Chapter12「Hey!」
「自分は政府系のリキシャマンなので2ルピーで東京三菱銀行まで乗せていこう」とバグワンダスは思いがけない提示をしてきた。2ルピーというのは相場の10分の1以下だ。
僕は感動した。してしまった。
「インドで初めていい人に出会ったな」
田中君も感動している。
考えてみれば「政府系のリキシャー」というのを聞いたことがなかったし、2ルピーという値段もあり得ないのだが、その時の僕らは誰かに頼りたかったのだろう。
初めてインド人に親切にしてもらったことと、他のリキシャマンと比べものにならないバグワンダスの身なりの良さに、僕らは彼を完全に信用してしまった。
「この人信用できそうだし事情を話してみようか?」
田中君のこの提案に僕は心から同意した。
僕と田中君が事情を話すと、バグワンダスの顔はみるみるうちに険しくなっていった。
「許せない」
自分の身に起こったかのようにして怒ってくれるバグワンダスに 僕は再度感激した。
バグワンダスは、ジャイプールまで車で連れていってもらい、ホテルで1泊したので200ドルは無理だが残りの1000ドルは取り戻せる、取り戻そうと言ってくれた。
「大丈夫。心配しなくていいよ」
返金交渉をする上で一番心配だったのがヒンドゥー語だった。
英語に問題がないわけではないが、インド人の喋る英語は聞き取りやすいし、ボディーランゲージを使えばこちらの伝えたいことはなんとか伝えることができる。
しかし、ボスは僕らには英語で話してくれるが、仲間同士では当然ヒンドゥー語で相談する。
その内容を僕らは知りたくても知ることはできない。これでは交渉は有利に進められない。
そういうわけで、ヒンドゥー語を話せる洋子さんに相談しようと思っていたわけだが、思いがけずバグワンダスという強力な味方を得、僕はなんとかなりそうな気がしてきた。
バグワンダスは、日本人に人気のある「Delight India Tours(仮名)」という旅行代理店があり、そこで相談しようと言ってきた。そこの社長の奥さんは日本人なので僕らが英語で説明しきれない細かい部分は奥さんに通訳してもらおうということらしい。
「そうだ。君らガイドブックを持っていないか?たしかそこにDelightが載っていたんだ」
田中君が『地球の歩き方』をめくると、177ページの「わたしのおすすめトラベルエージェント」という読者投稿欄にたしかにDelightが載っている。
それによると、
《ガンガーラン・ホスピタルのすぐ近くにある Delight India Toursは旅行者の間で 口コミで人気が出ている。心温まるスタッフの誠意と信頼からだと思う。絶対おすすめ!》
と書いてある。
バグワンダスによると、Delightは日本でいうHISみたいなもので、信用できるという。

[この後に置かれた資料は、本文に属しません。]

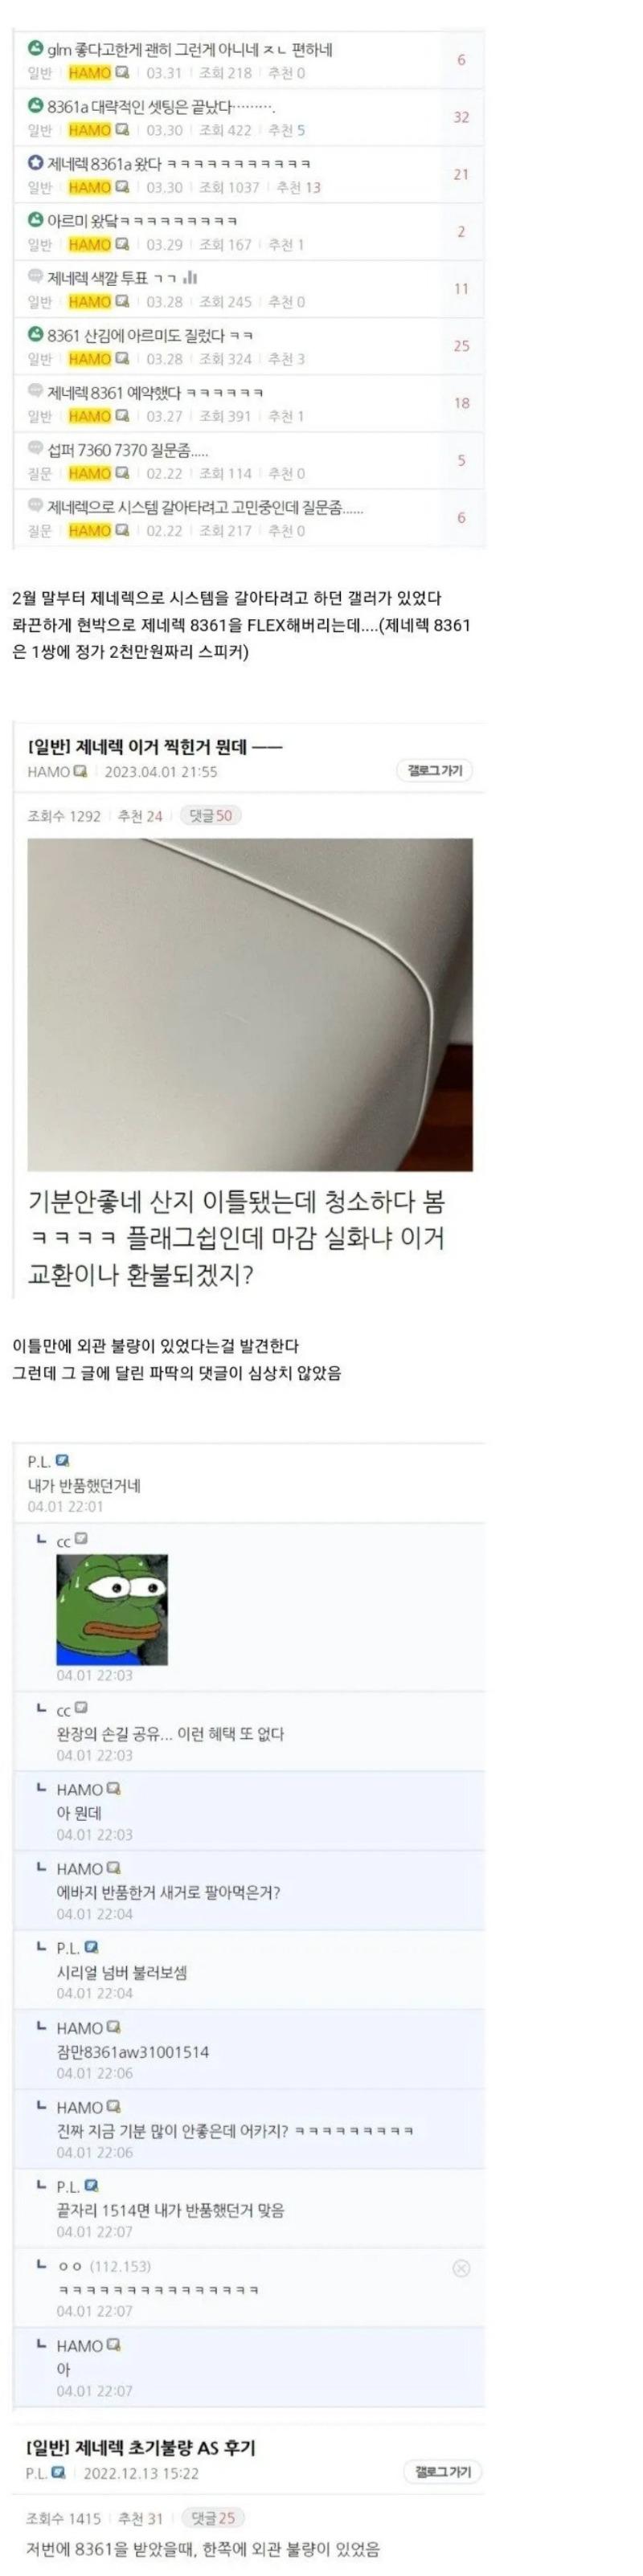Image resolution: width=643 pixels, height=2576 pixels.
Task: Click the star icon before '제네렉 8361a 왔다'
Action: (x=36, y=163)
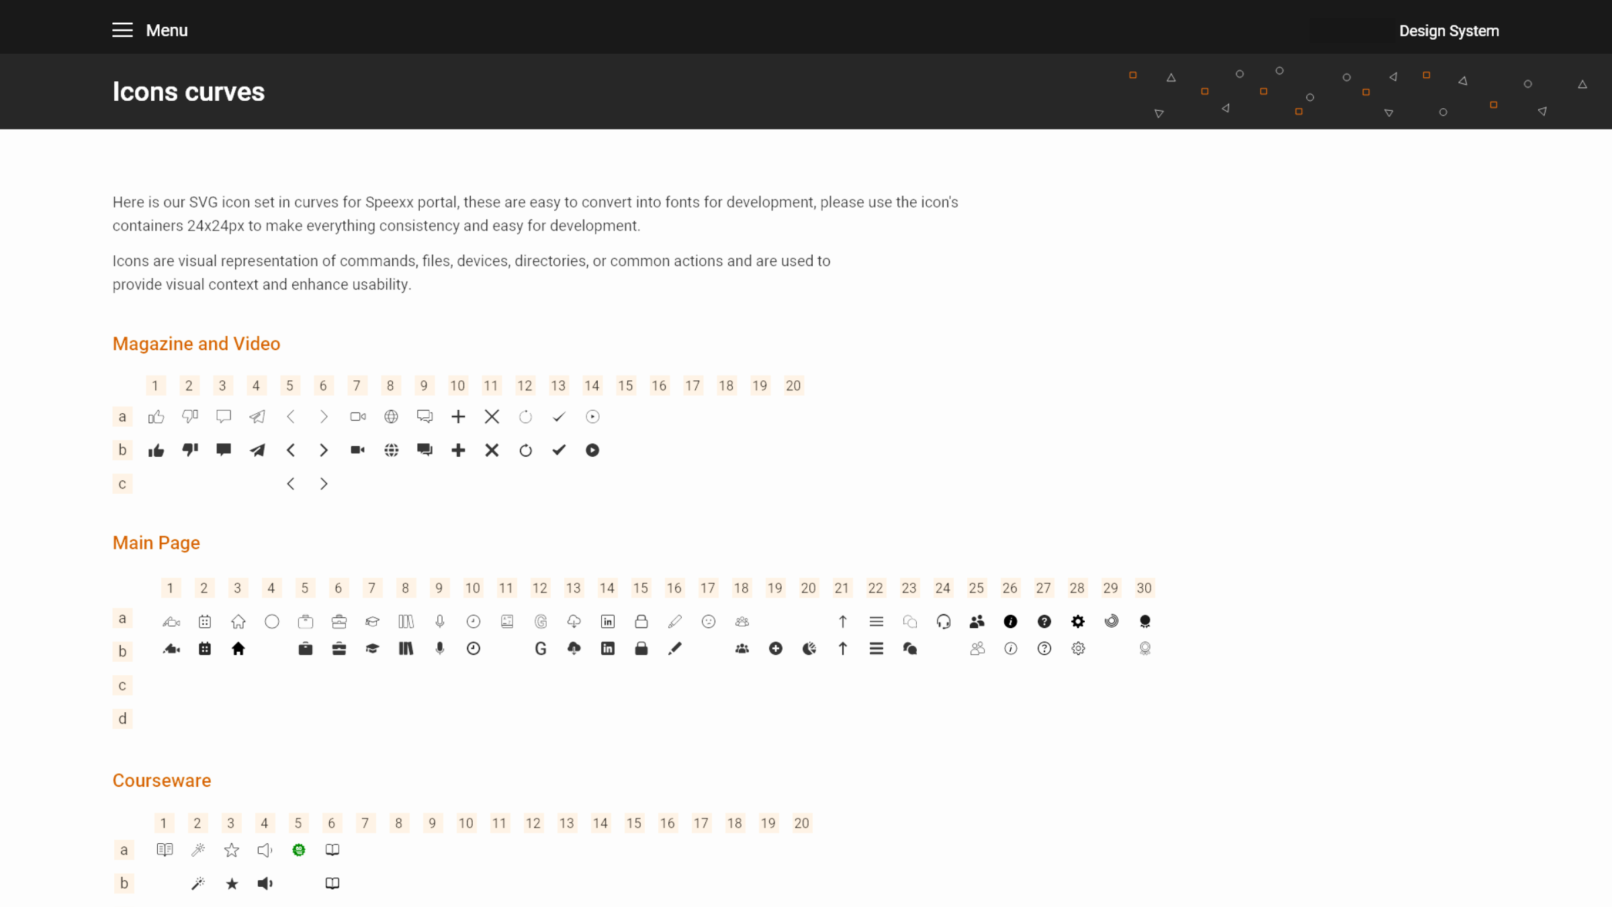
Task: Click the filled globe icon
Action: (391, 451)
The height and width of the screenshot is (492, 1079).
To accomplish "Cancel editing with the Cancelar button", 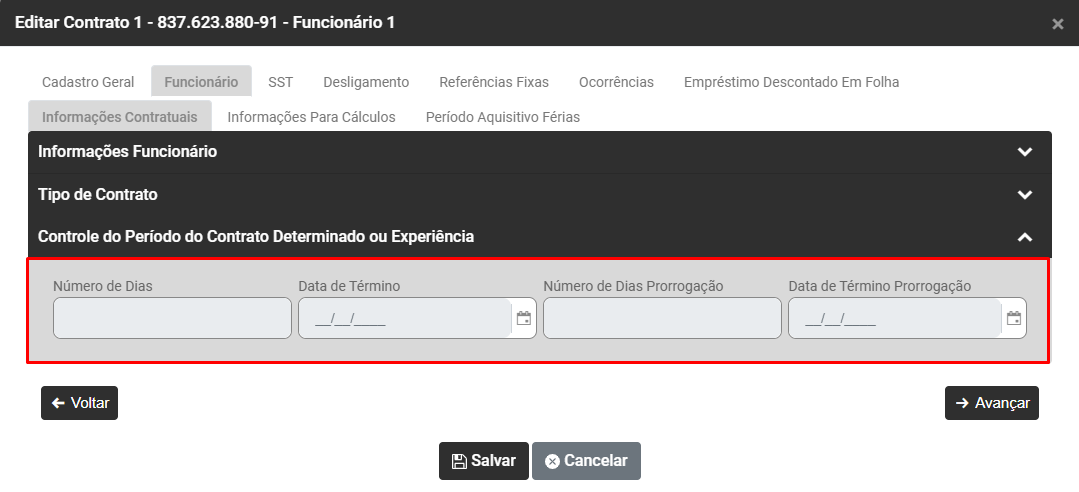I will 586,461.
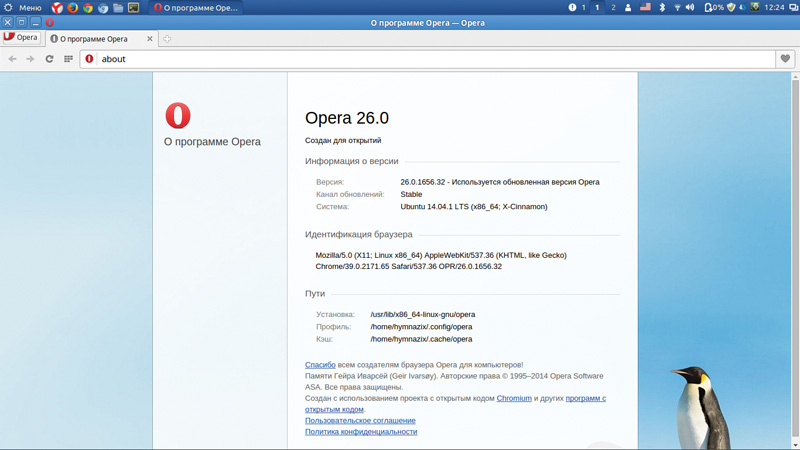The image size is (800, 450).
Task: Launch Firefox from the top panel
Action: coord(72,7)
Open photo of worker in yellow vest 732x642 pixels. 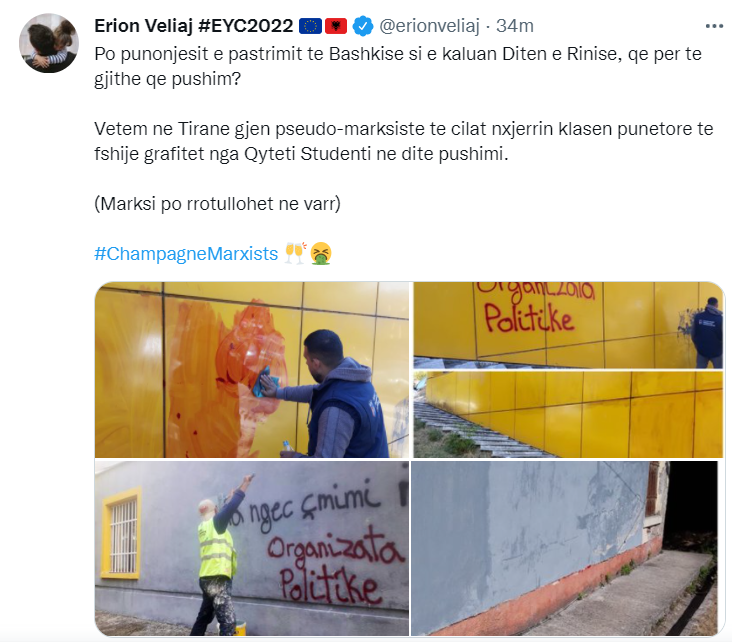(252, 548)
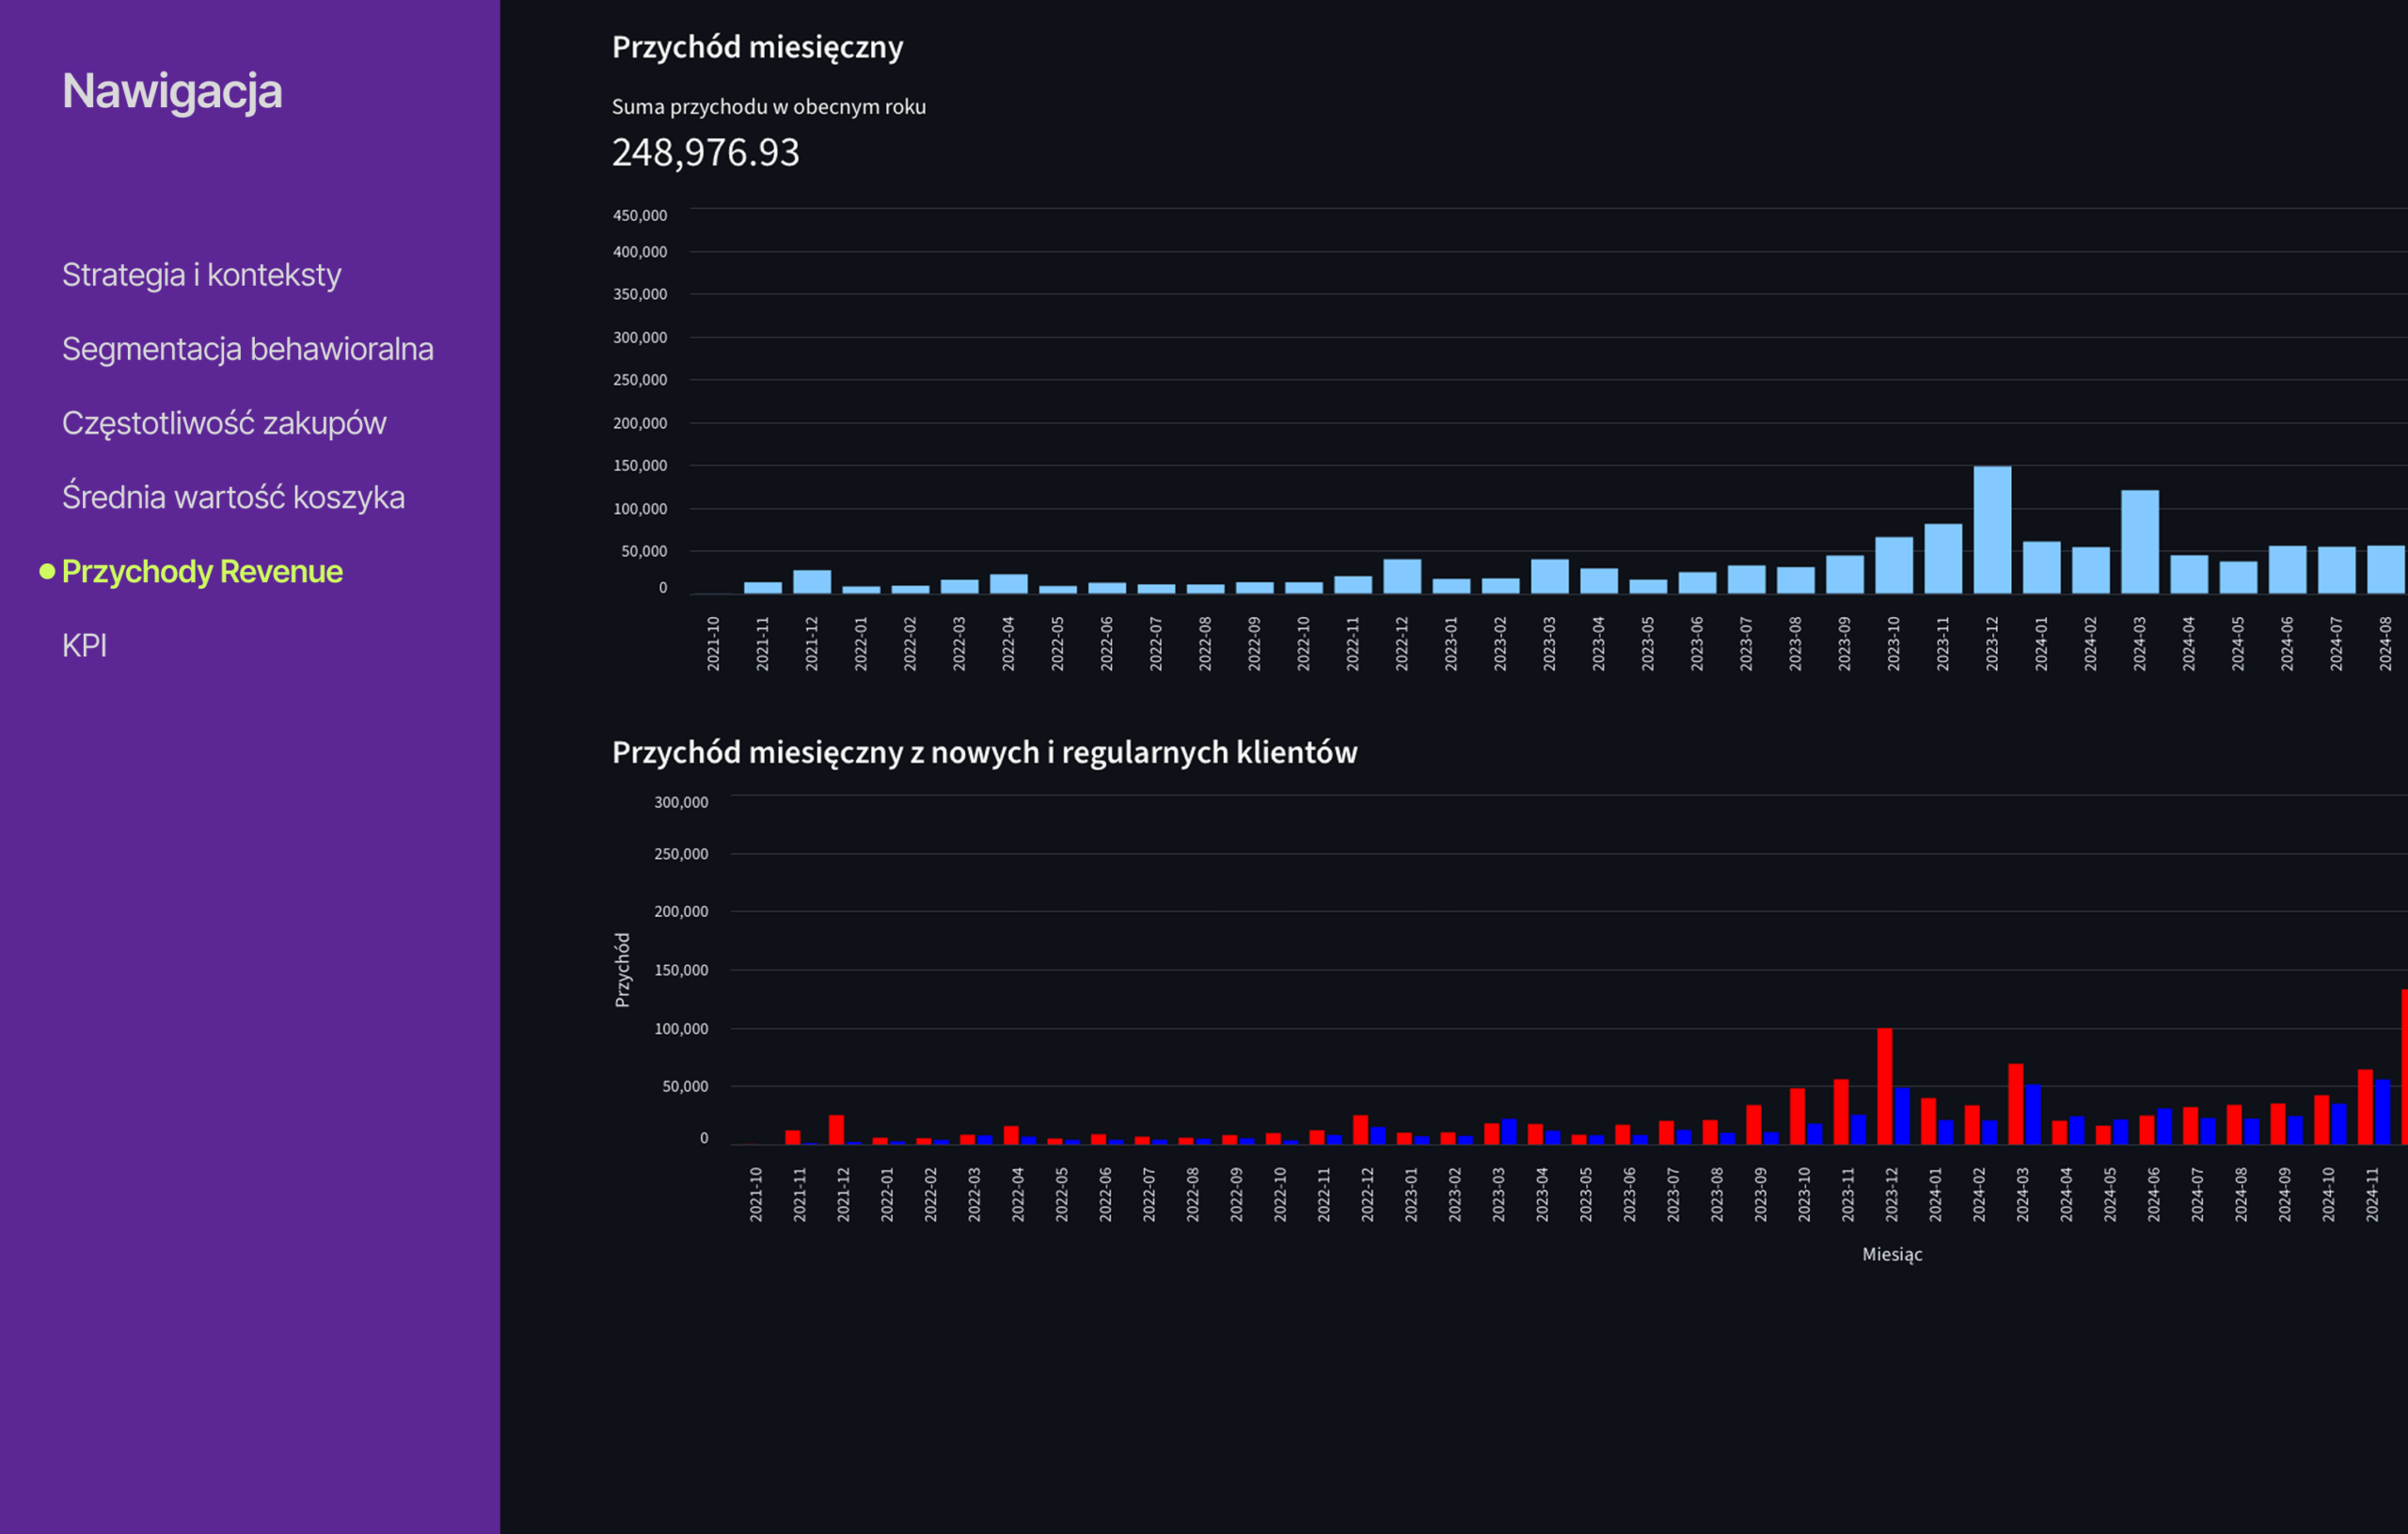Click the 2022-12 light blue bar
The height and width of the screenshot is (1534, 2408).
(x=1402, y=576)
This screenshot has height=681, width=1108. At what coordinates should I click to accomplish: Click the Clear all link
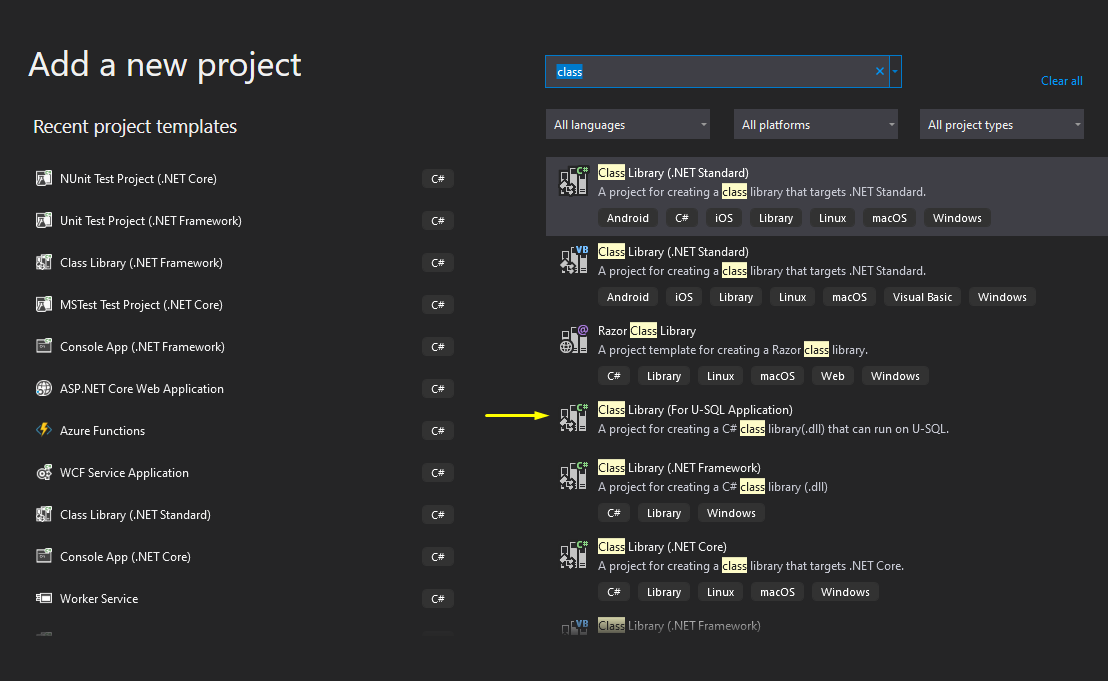[1061, 81]
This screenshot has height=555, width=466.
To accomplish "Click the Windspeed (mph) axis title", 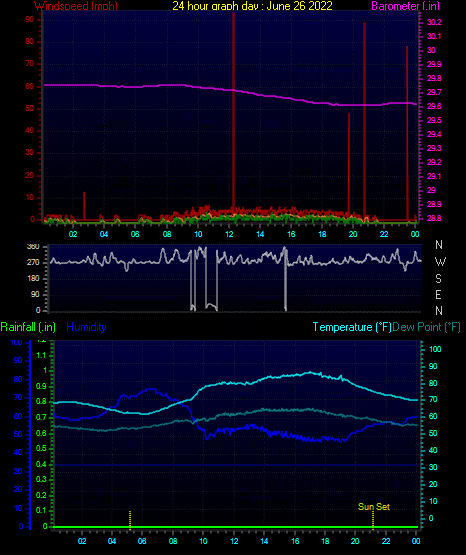I will (76, 6).
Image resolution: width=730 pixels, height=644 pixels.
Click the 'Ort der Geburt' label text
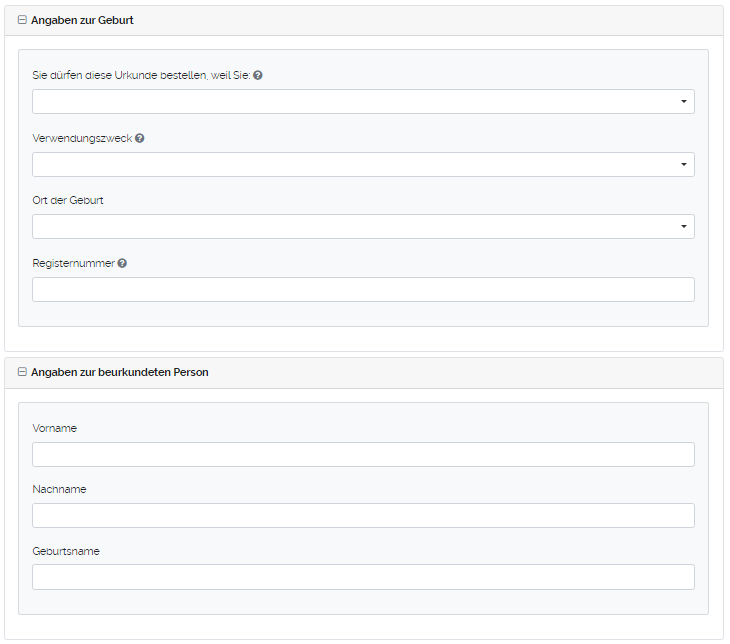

僕らがバグワンダスのリキシャーでDelightに向かって走っていると、左側を走っていた車の窓が突然開いた。
「Hey!」
あのにせ政府観光局のイタリア系だ。助手席や後部座席にも人が乗っている。
心臓が止まりそうなくらいびっくりするとはこういう感じを言うのだろう。
ただならぬ雰囲気を感じたのかバグワンダスはリキシャーを止め、イタリア系も車を止めた。
「ここで何をしているんだ?」
イタリア系は聞いてきた。
僕らはなんで逃げてきたのかや、払い戻しをしてほしいことなど正直に話した。デリー観光をしてくれたイタリア系には運転手には持てなかった親近感を感じる。
イタリア系は困った表情で、「飛行機(ネパール行き)のチケット代だけは払い戻せる」と言った。
バグワンダスに彼らに騙されたということを話すと、イタリア系とバグワンダスは険しい表情で何事かをヒンドゥー語で話していた。
話の内容はわからないが、「とにかく行こう」というバグワンダスのひと言で、僕らは再びDelightに向かうことになった。